### DATA PROVIDED
# # # # # # #

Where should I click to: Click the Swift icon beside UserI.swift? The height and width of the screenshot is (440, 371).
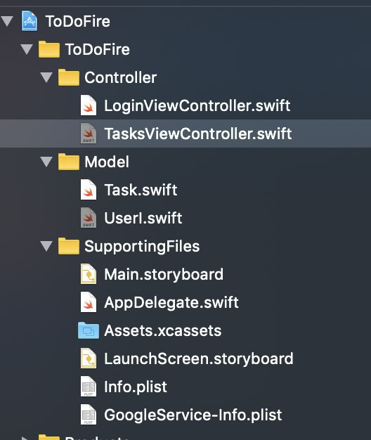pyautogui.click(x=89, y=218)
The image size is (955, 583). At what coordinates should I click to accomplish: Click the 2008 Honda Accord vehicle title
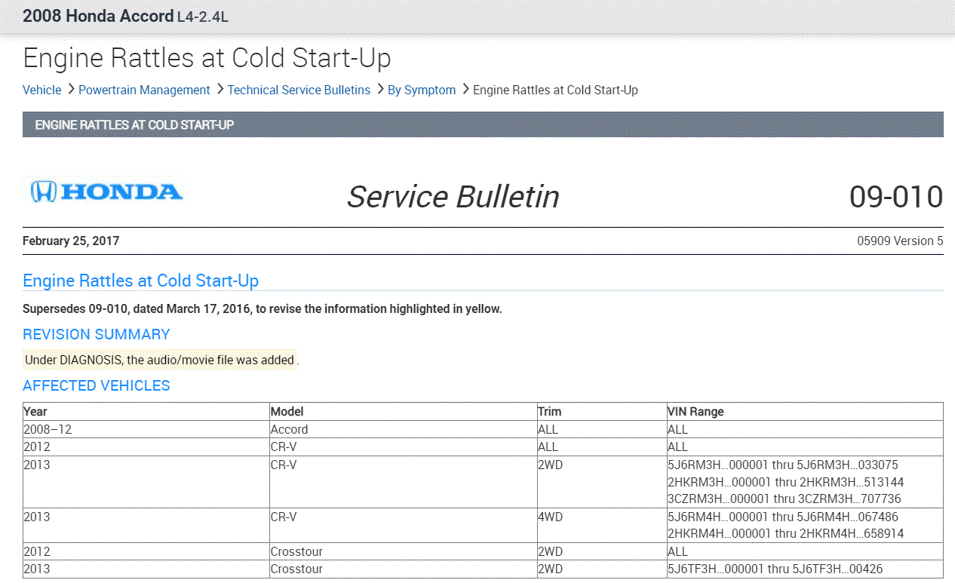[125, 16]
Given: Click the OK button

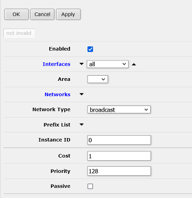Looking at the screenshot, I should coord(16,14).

# # # # # # #

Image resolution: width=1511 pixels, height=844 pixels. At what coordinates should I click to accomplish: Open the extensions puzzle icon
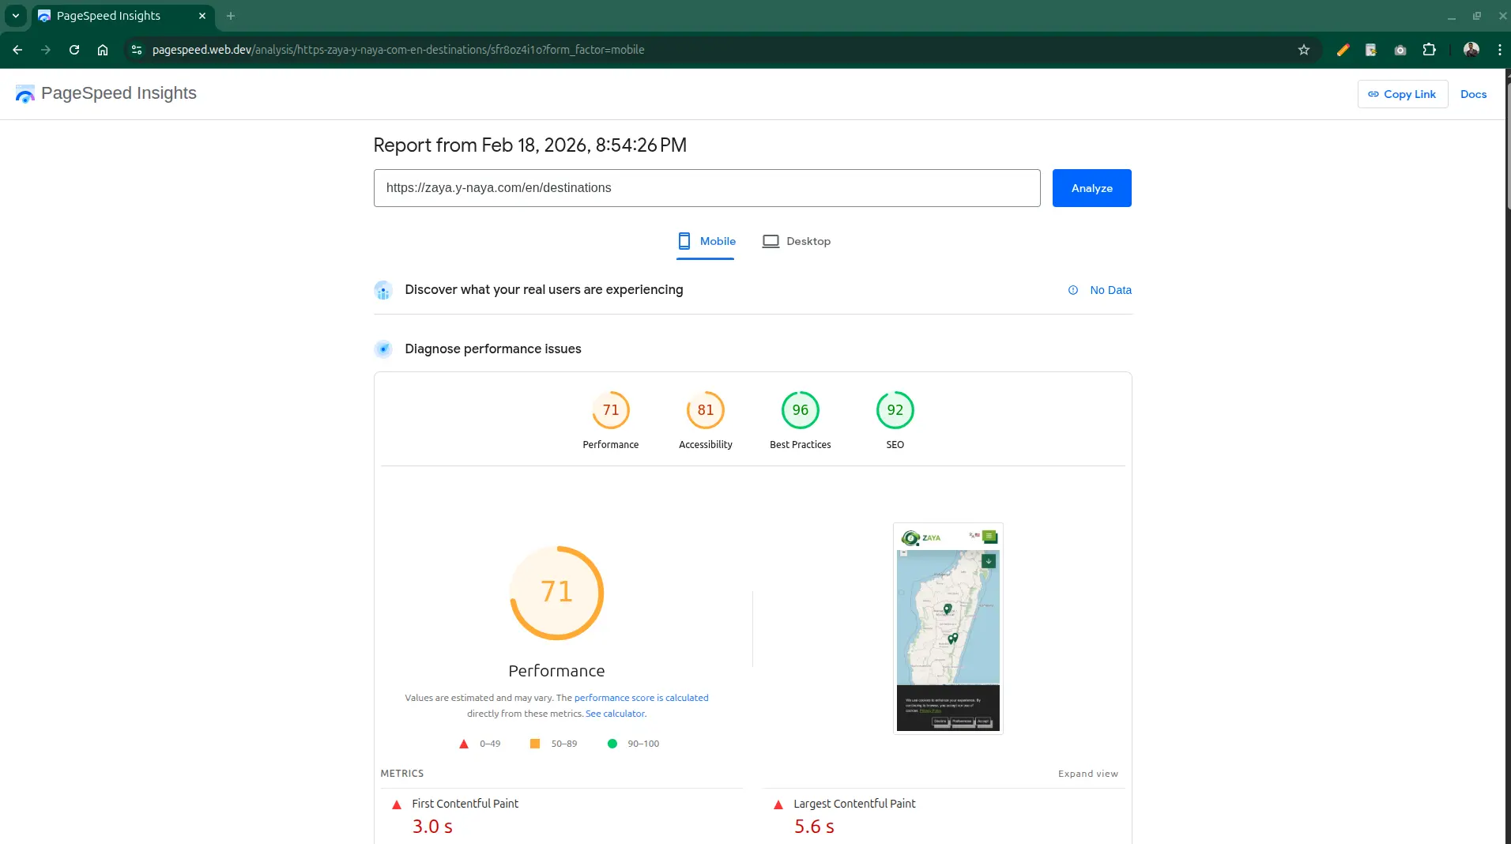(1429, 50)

# # # # # # #

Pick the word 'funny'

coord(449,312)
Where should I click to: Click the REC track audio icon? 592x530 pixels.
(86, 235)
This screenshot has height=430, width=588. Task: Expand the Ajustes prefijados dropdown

# # # # # # #

### WORK TASK
From the records above, copy only the lines starting with the line that holds "Where should I click to: Click the REC" and going on through the line that holds "This screenshot has", exactly as written.

### ANSWER TO THIS EXERCISE
Where should I click to: Click the REC track audio icon? 592x530 pixels.
(86, 235)
This screenshot has height=430, width=588. Task: Expand the Ajustes prefijados dropdown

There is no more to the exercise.